● **PROBLEM**: Return every record exactly as it appears. Leave nothing out.

START MATERIAL SUPPLIED

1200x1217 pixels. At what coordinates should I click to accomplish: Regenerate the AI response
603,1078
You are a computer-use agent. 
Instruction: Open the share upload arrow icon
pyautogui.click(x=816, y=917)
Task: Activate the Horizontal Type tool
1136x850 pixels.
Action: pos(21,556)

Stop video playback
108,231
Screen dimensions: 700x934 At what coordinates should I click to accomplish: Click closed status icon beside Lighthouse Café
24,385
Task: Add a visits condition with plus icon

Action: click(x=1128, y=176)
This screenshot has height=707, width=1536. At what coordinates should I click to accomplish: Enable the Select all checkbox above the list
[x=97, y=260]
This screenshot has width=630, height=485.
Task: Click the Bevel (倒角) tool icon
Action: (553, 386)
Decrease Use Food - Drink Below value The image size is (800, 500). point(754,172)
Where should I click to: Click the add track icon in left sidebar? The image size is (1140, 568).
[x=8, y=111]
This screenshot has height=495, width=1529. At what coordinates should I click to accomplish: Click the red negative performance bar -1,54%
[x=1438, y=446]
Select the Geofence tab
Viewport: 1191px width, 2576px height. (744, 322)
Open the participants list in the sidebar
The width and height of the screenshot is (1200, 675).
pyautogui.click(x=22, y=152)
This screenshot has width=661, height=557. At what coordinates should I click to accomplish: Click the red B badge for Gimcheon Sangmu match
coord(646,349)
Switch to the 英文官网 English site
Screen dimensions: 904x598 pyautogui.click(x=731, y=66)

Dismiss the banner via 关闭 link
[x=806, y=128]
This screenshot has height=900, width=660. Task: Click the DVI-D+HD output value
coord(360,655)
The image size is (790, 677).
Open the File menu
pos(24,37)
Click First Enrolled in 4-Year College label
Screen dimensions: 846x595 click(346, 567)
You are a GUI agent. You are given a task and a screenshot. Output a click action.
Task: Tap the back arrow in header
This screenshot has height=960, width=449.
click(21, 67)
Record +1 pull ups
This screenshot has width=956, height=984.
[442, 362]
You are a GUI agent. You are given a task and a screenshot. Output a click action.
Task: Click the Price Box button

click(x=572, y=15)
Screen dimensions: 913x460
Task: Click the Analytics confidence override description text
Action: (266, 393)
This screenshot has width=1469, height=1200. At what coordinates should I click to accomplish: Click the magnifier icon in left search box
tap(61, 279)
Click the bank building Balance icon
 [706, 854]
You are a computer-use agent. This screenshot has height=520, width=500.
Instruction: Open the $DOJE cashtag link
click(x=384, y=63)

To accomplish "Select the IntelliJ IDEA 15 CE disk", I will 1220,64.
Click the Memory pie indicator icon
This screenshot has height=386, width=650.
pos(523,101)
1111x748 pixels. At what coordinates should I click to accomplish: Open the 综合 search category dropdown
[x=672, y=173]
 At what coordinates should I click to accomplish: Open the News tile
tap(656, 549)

END MATERIAL SUPPLIED

● **EXERCISE OUTPUT**:
1200x1217 pixels. At what coordinates should I click to accomplish: Regenerate the AI response
603,1078
You are a computer-use agent. 
Instruction: Open the share upload arrow icon
pyautogui.click(x=816, y=917)
Task: Activate the Horizontal Type tool
1136x850 pixels.
Action: pos(21,556)

Stop video playback
108,231
Screen dimensions: 700x934 At what coordinates should I click to accomplish: Click closed status icon beside Lighthouse Café
24,385
Task: Add a visits condition with plus icon

Action: click(x=1128, y=176)
This screenshot has height=707, width=1536. At what coordinates should I click to accomplish: Enable the Select all checkbox above the list
[x=97, y=260]
This screenshot has width=630, height=485.
Task: Click the Bevel (倒角) tool icon
Action: (553, 386)
Decrease Use Food - Drink Below value The image size is (800, 500). point(754,172)
Where should I click to: Click the add track icon in left sidebar? The image size is (1140, 568).
[x=8, y=111]
This screenshot has height=495, width=1529. At what coordinates should I click to accomplish: Click the red negative performance bar -1,54%
[x=1438, y=446]
Select the Geofence tab
Viewport: 1191px width, 2576px height. (744, 322)
Open the participants list in the sidebar
The width and height of the screenshot is (1200, 675).
pyautogui.click(x=22, y=152)
This screenshot has width=661, height=557. At what coordinates should I click to accomplish: Click the red B badge for Gimcheon Sangmu match
coord(646,349)
Switch to the 英文官网 English site
Screen dimensions: 904x598 pyautogui.click(x=731, y=66)

Dismiss the banner via 关闭 link
[x=806, y=128]
This screenshot has height=900, width=660. Task: Click the DVI-D+HD output value
coord(360,655)
The image size is (790, 677).
Open the File menu
pos(24,37)
Click First Enrolled in 4-Year College label
Screen dimensions: 846x595 click(346, 567)
You are a GUI agent. You are given a task and a screenshot. Output a click action.
Task: Tap the back arrow in header
This screenshot has height=960, width=449.
click(21, 67)
Record +1 pull ups
This screenshot has width=956, height=984.
[442, 362]
You are a GUI agent. You are given a task and a screenshot. Output a click action.
Task: Click the Price Box button

click(x=572, y=15)
Screen dimensions: 913x460
Task: Click the Analytics confidence override description text
Action: (266, 393)
This screenshot has width=1469, height=1200. At what coordinates should I click to accomplish: Click the magnifier icon in left search box
tap(61, 279)
Click the bank building Balance icon
 [706, 854]
You are a computer-use agent. This screenshot has height=520, width=500.
Instruction: Open the $DOJE cashtag link
click(x=384, y=63)

To accomplish "Select the IntelliJ IDEA 15 CE disk", I will 1220,64.
Click the Memory pie indicator icon
This screenshot has height=386, width=650.
pos(523,101)
1111x748 pixels. At what coordinates should I click to accomplish: Open the 综合 search category dropdown
[x=672, y=173]
 At what coordinates should I click to accomplish: Open the News tile
tap(656, 549)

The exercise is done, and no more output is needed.